What is needed:
Can you copy out the data below word for word, starting at the line that contains "1024x694 pixels." and stopping after the line that contains "point(97,65)"?

Pointing records for text and elements
** start **
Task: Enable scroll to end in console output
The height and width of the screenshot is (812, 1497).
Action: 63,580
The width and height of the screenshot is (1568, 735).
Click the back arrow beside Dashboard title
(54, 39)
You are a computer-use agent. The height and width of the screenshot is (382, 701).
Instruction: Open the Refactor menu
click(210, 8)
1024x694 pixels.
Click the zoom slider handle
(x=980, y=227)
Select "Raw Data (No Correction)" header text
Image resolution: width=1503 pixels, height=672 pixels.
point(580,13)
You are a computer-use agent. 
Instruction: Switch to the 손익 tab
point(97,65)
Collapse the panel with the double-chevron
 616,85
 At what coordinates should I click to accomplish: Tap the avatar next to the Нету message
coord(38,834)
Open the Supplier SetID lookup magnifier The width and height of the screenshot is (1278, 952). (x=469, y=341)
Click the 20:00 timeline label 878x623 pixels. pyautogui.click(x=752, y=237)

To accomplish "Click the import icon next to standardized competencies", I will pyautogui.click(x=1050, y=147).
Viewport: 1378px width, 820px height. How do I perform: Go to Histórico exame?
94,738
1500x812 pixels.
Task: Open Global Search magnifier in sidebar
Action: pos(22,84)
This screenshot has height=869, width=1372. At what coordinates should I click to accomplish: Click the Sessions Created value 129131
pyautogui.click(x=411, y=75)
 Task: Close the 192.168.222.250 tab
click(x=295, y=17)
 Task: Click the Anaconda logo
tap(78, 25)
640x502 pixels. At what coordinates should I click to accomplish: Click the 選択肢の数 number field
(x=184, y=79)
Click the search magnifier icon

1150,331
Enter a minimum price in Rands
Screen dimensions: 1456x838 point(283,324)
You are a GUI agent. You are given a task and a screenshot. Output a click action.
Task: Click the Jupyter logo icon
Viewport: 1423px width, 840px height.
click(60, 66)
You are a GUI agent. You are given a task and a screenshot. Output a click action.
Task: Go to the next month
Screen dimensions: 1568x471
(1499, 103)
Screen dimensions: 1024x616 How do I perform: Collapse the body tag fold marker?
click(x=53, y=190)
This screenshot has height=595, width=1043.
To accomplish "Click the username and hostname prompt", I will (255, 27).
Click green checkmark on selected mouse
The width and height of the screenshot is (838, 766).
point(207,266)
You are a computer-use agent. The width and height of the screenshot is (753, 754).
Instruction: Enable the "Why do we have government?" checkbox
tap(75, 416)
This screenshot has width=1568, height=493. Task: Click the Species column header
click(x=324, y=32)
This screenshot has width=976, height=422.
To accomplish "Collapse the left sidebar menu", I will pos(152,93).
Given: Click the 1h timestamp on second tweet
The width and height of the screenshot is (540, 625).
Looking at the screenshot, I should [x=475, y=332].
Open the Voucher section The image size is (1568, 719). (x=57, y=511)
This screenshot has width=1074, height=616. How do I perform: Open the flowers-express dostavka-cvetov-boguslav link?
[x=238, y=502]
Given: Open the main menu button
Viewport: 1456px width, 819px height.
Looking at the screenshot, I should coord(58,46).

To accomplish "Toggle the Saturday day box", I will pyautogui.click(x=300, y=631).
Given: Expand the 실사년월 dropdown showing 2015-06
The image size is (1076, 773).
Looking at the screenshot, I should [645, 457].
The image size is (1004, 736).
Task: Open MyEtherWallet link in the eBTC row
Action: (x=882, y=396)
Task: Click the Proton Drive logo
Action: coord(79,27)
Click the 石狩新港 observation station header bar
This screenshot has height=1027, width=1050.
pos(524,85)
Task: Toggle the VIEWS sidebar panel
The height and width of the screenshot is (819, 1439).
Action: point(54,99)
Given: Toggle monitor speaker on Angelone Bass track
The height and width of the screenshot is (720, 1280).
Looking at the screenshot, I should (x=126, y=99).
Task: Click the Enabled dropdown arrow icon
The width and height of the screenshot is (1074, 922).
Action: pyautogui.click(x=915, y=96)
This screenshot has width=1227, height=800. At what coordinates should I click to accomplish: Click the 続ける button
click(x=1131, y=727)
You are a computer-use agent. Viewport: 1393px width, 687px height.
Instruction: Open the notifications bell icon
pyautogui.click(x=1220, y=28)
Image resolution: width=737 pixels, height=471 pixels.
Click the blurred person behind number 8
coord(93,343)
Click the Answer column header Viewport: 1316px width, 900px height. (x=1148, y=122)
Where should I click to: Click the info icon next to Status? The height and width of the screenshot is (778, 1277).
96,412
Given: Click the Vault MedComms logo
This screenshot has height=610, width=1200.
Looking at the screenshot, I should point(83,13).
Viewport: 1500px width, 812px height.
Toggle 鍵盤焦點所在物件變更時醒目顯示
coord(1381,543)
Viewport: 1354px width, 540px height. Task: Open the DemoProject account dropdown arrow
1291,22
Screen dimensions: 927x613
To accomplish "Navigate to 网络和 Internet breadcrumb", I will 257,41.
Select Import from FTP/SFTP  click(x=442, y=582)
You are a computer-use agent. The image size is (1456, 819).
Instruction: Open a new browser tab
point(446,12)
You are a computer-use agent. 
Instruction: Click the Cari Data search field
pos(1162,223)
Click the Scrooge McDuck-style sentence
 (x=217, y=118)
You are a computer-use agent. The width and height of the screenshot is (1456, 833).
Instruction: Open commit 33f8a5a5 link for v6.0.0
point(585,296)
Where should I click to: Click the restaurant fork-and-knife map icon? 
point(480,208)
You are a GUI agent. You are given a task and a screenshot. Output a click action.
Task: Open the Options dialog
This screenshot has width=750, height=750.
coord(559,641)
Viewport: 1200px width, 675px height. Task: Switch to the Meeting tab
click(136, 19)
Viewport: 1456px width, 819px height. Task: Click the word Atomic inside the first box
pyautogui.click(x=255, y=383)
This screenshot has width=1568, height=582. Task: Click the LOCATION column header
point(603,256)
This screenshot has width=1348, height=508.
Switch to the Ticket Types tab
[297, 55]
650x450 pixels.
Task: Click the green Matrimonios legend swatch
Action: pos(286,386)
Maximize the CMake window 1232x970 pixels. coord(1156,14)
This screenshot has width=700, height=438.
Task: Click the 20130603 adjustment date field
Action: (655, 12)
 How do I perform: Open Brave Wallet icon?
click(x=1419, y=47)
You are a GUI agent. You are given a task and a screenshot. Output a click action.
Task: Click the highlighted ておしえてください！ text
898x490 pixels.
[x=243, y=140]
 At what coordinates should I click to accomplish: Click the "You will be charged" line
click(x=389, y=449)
** end **
Response to the task:
1024x694 pixels.
Click the zoom slider handle
(x=980, y=227)
Select "Raw Data (No Correction)" header text
Image resolution: width=1503 pixels, height=672 pixels.
point(580,13)
You are a computer-use agent. 
Instruction: Switch to the 손익 tab
point(97,65)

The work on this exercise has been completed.